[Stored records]

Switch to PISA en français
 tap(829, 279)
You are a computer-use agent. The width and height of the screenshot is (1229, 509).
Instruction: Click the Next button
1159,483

Exercise – Restate the entries. Match them exactly.

Output of the task –
Switch to PISA en français
 tap(829, 279)
You are a computer-use agent. The width and height of the screenshot is (1229, 509).
Instruction: Click the Next button
1159,483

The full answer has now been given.